:: Work instructions ::
Locate, in the data below, the line that contains "For every named target in this 1509×2464" and the line that contains "По-стара публикация (968, 1352)"; reproduce exactly those two lines and every line between them, nothing more.

:: Data extracts ::
------------------------------------------------------------------------

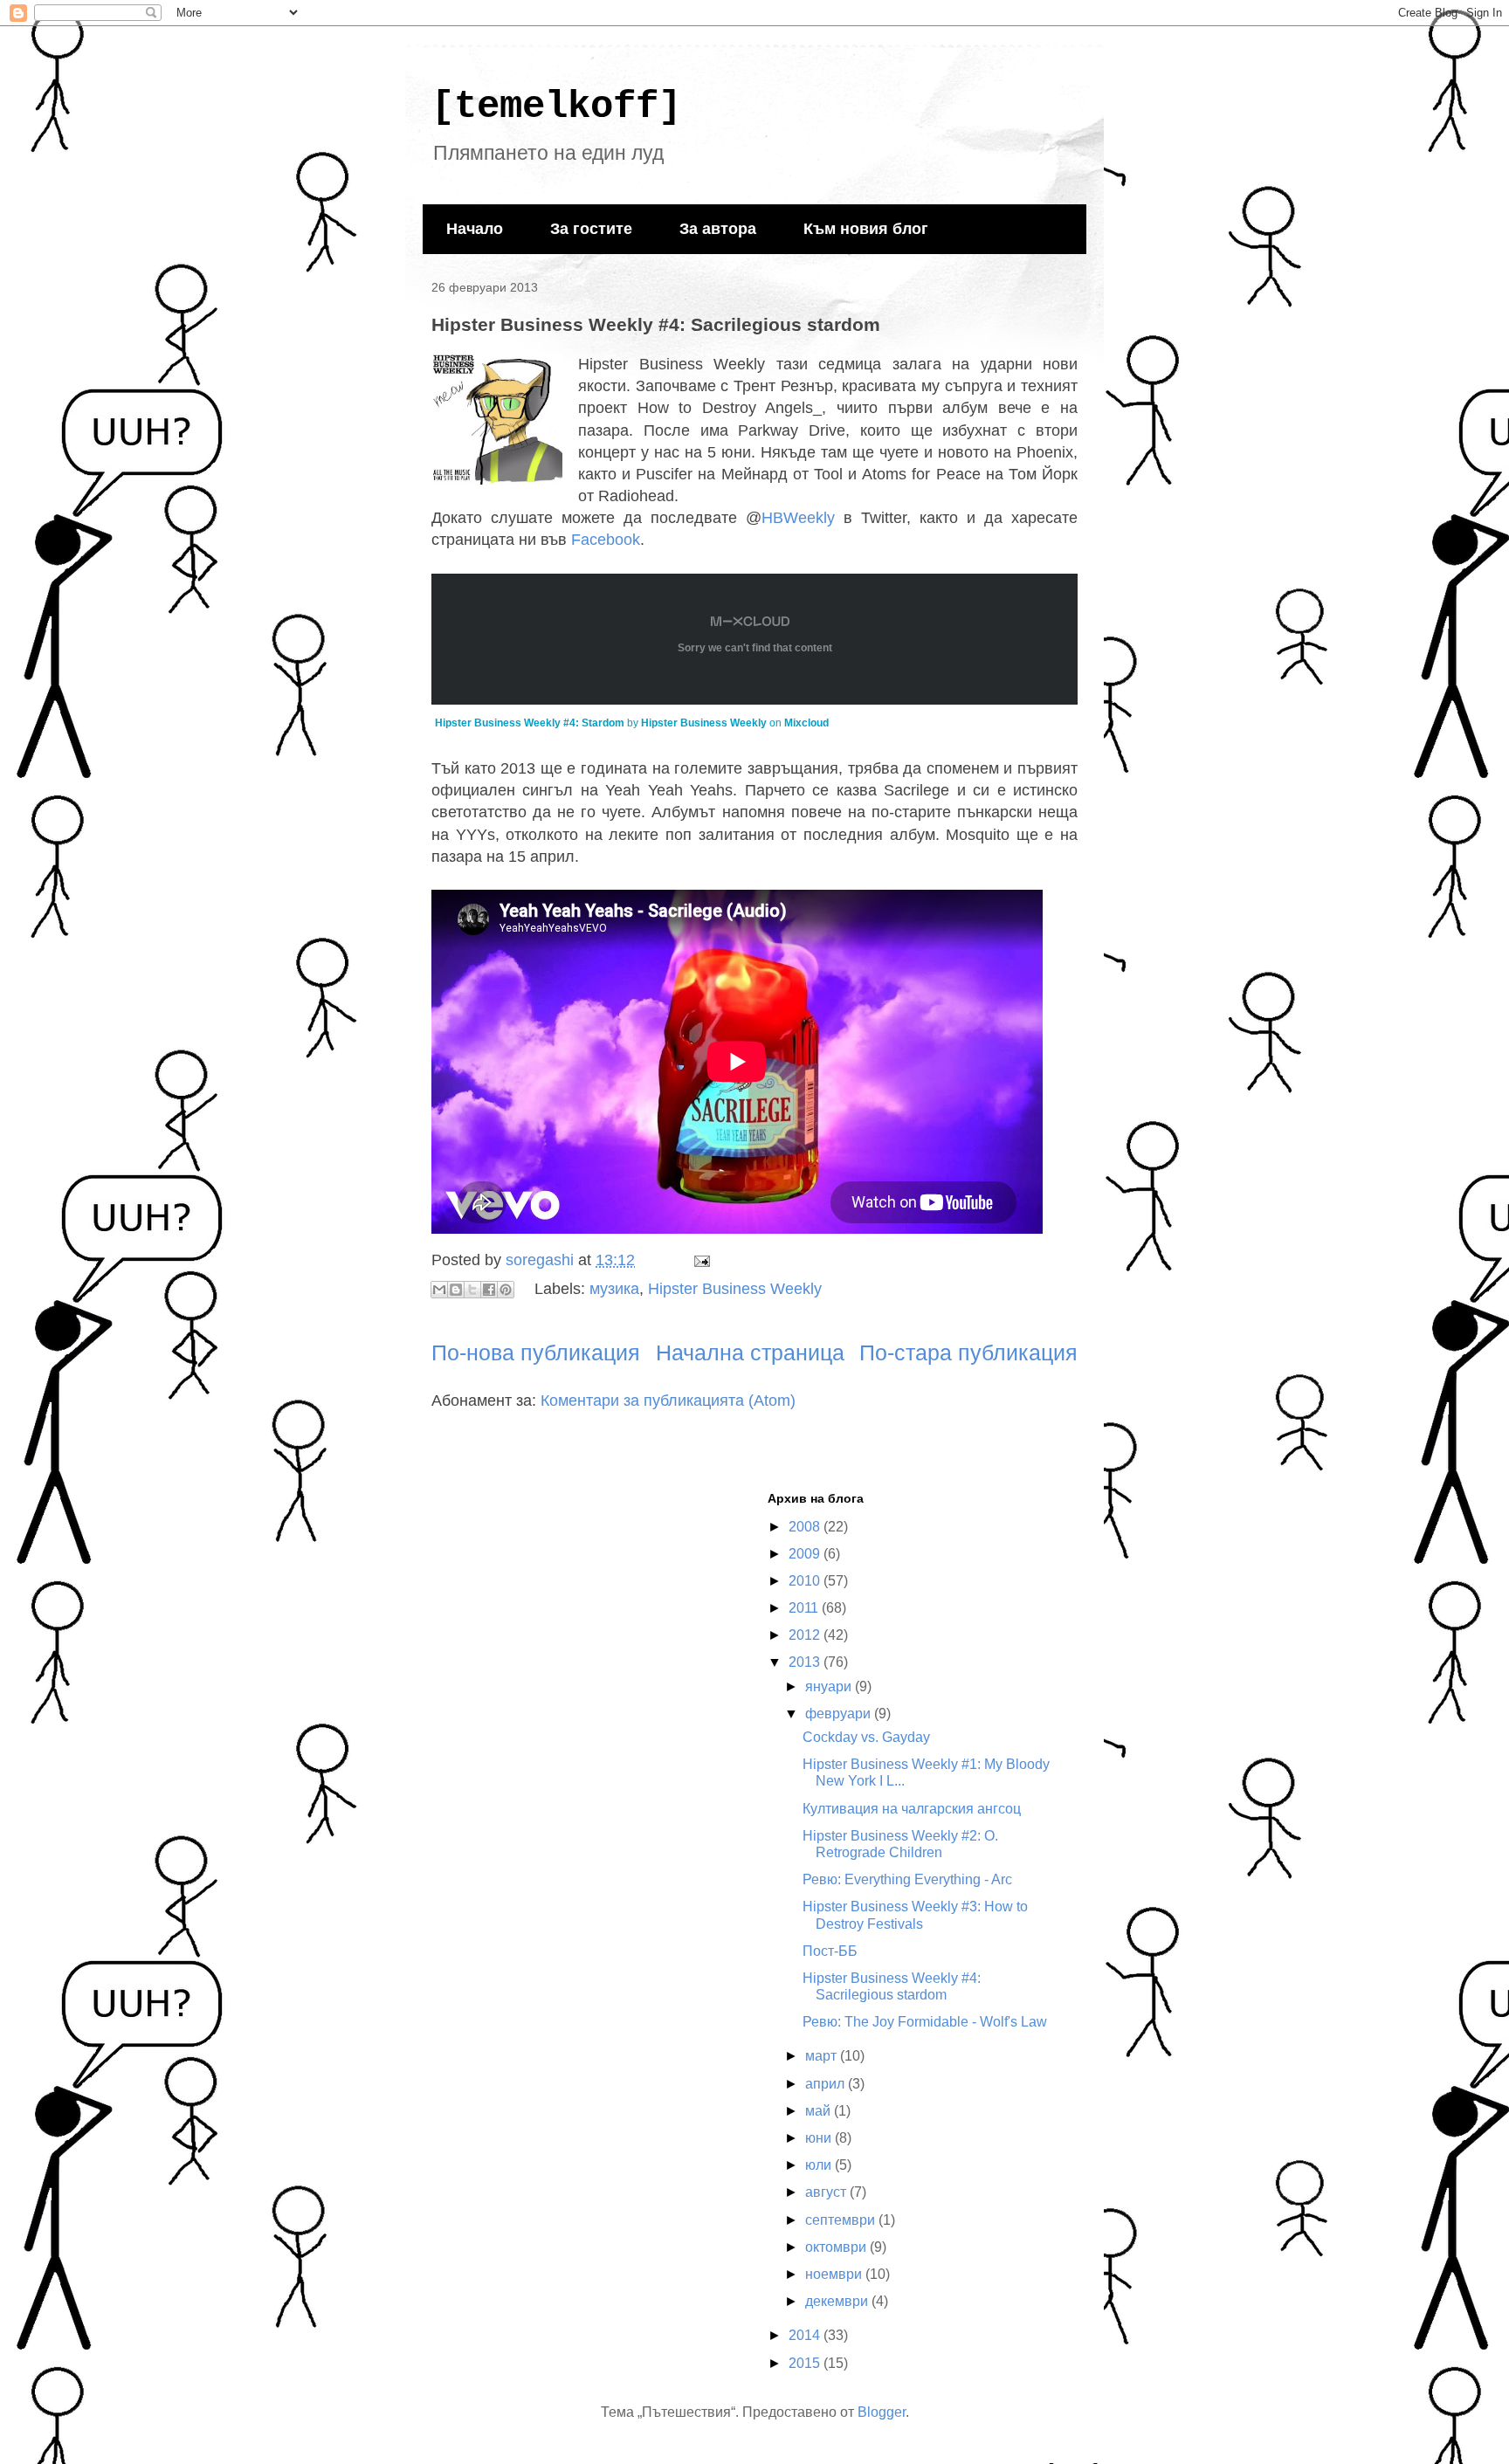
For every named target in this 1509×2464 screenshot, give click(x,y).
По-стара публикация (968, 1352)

------------------------------------------------------------------------

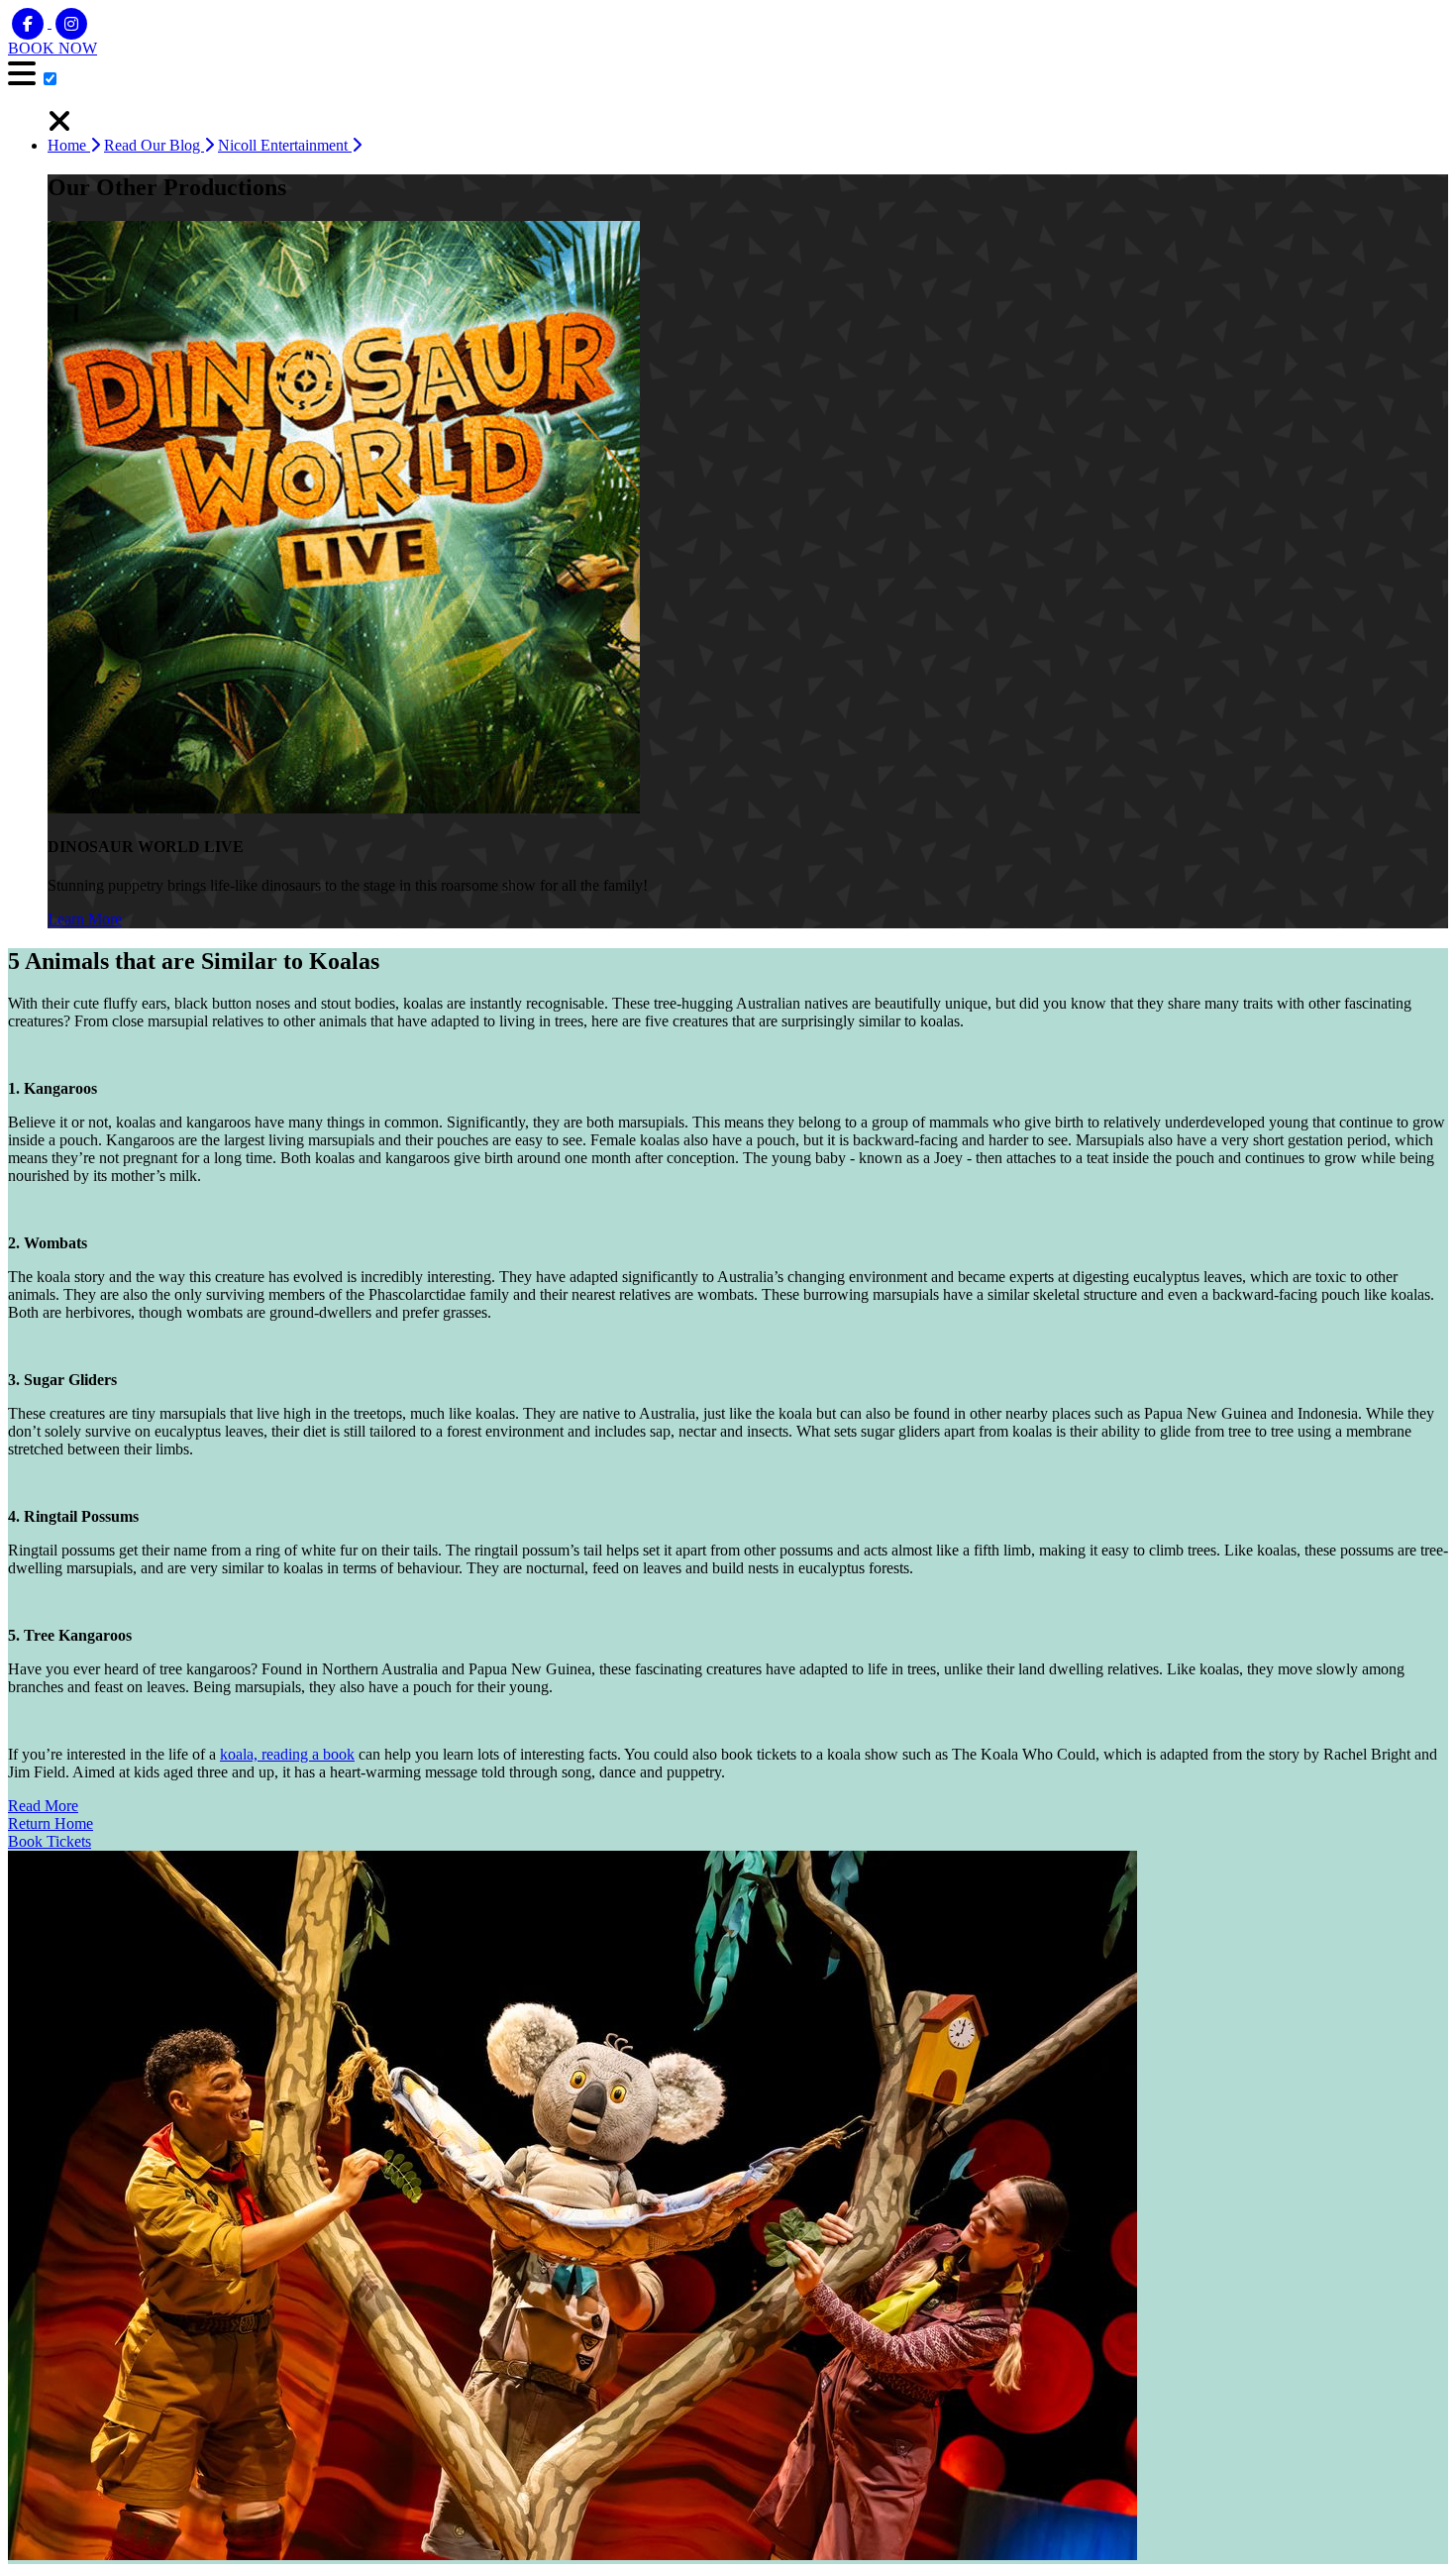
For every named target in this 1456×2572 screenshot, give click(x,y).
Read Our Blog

------------------------------------------------------------------------

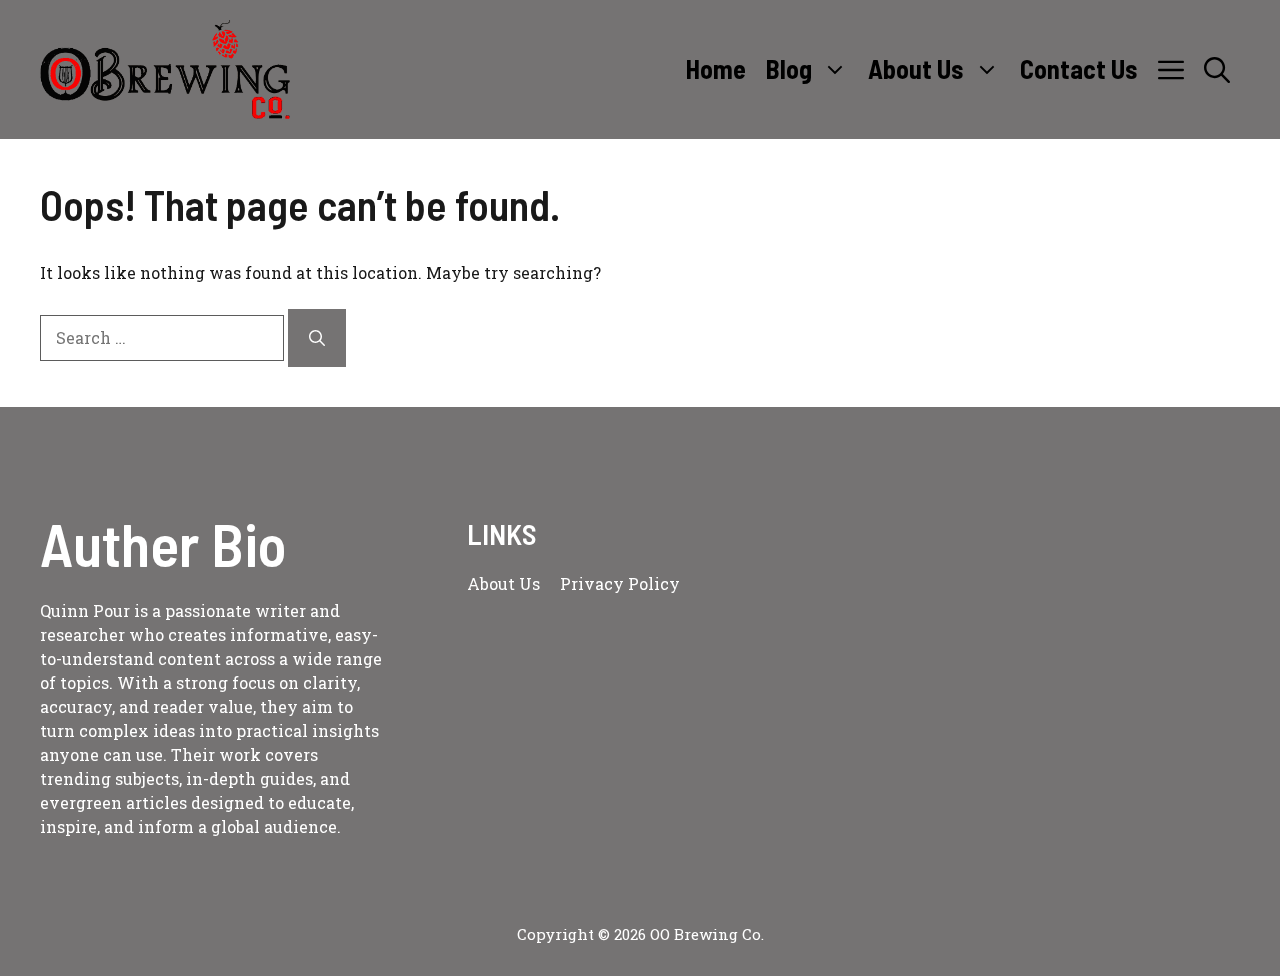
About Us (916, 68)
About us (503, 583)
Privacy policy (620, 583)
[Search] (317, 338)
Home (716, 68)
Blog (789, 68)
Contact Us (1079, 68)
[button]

------------------------------------------------------------------------

:: Response to this exercise ::
For every named target in this 1509×2464 screenshot, give click(x,y).
По-стара публикация (968, 1352)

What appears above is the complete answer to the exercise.